Weight loss tips for hunger managementQR77 radio

With so much conflicting information on weight loss it can become overwhelming to know what to eat. Rather than thinking about changing everything at once (which surely leads to frustration and little success), here are “four factors for fullness” that have helped many of our clients manage satiety for their weight loss efforts.

#1 Protein

SteakProtein found in meat, poultry, fish, seafood, eggs, legumes, nuts, nut butters and dairy foods help to sustain energy and fullness. A carb heavy meal (such as simply toast and fruit for breakfast) is not likely to keep you full. This can leave you sleepy, craving sweets or savory foods soon after and set you up to eat again soon. A meal should last you 3-5 hours and if it does not, one possible reason is that protein may be lacking.

Ensuring you have enough protein doesn’t mean that you should skip carbs. There is a key difference between being full and being satisfied. One simple way to think of this is that protein helps with “stomach fullness” and carbs help with “brain satisfaction.” The best, balanced meals for satiety include a mix of both carbs and protein together.

#2 Fibre

You’ve likely heard that fibre is good for “keeping you regular” and improving overall digestive health. Specifically for weight loss we know that fibre can sustain fullness longer than refined foods. Think about the difference in how you feel if you ate a light rice based cereal with limited fibre versus cereal that contains a substantial amount of bran. Fibre is found in foods such as bran-based cereals, whole grain breads, brown rice, quinoa, legumes, nuts, veggies and fruit.

You probably heard the message “avoid white foods.”   Keep in mind the guidelines issued by Health Canada are actually to consume at least half of your grains as whole grains. This means there is still room for some of your favorite refined grains or so-called “white foods”. Note that one of the most successful ways to sustain long-term weight loss is being able to save room for your favorites and avoid feeling deprived.

#3 Volume

If you are trying to lose weight, chances are you are shrinking down the portions of higher calorie foods on your plate. This can leave your plate looking small and unsatisfying. One of the most important ways to help ensure you feel full at meals is to increase the size of your vegetable intake. Veggies can help fill your stomach without adding extra calories. An entire English cucumber has less than 50 calories!

If you struggle to eat enough veggies and fruit thinking about having two types at one meal rather than only one. Food psychology studies have shown that you will eat more when there is more variety. If you are having steak/fish, rice and carrots for dinner add sliced tomatoes or a tossed salad to increase volume without adding extra calories.

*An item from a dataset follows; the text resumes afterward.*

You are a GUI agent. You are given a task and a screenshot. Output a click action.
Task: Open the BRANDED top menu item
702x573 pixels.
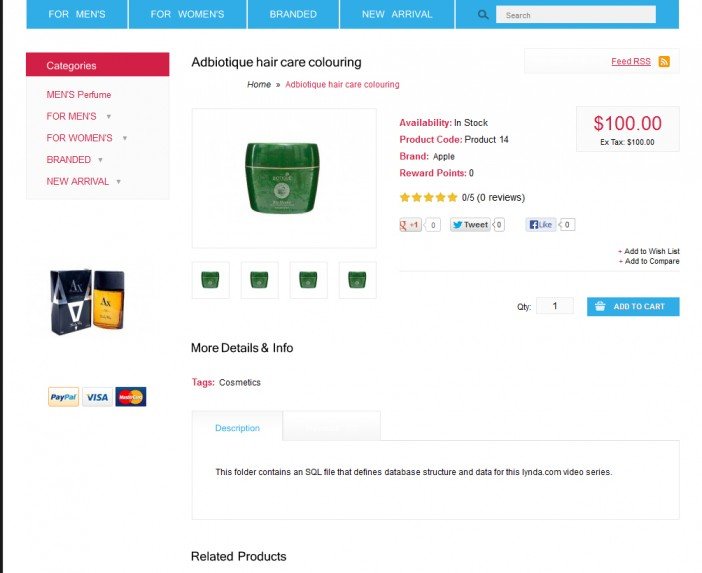coord(293,15)
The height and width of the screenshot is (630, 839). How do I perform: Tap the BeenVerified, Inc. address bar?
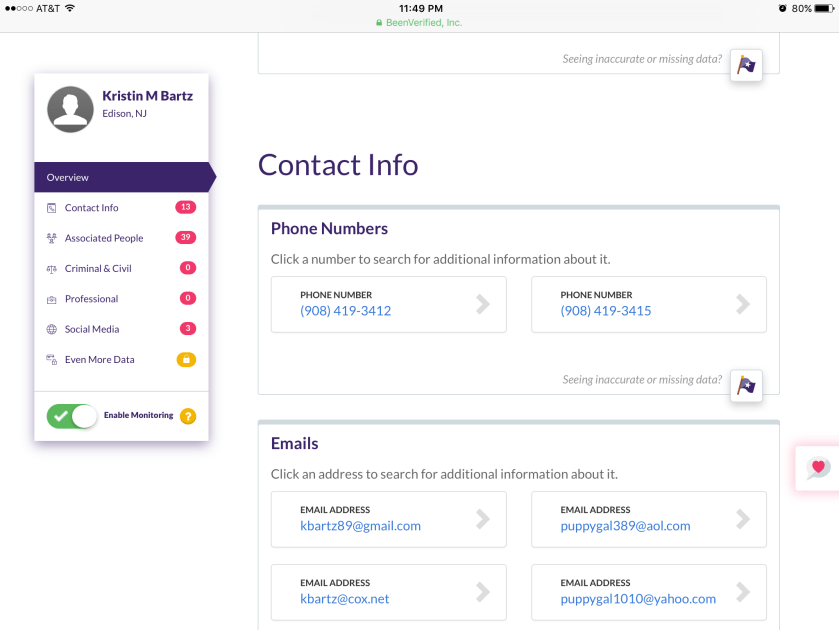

As with everything in life, balance is key. A meal exclusively based on veggies will not supply enough energy or fullness to sustain you and can lead to overeating later. As a rough rule of thumb, aim for half the plate veggies/fruit, a quarter plate of protein rich foods and a quarter plate of grains or starchy foods.

#4 Temperature

Why is it that even if matched for calories a sandwich may be less filling than leftover stir-fry for lunch? For many of us, warm foods are comfort foods.

Mid-afternoon can be a hungry time of the day for many people since the gap between lunch and supper is often a longer one and energy levels and motivation begin declining as the day goes on. If you are finding raw veggies and dip or a fruit is simply not enough and you are walking through the door “hangry” (hungry and angry mixed together), think about having an afternoon snack that is warm in temperature. A warm cup of hot cocoa, tea latte or latte may be more satisfying than cold yogurt or milk. Vegetable soup may offer more satiety than raw veggies or a salad.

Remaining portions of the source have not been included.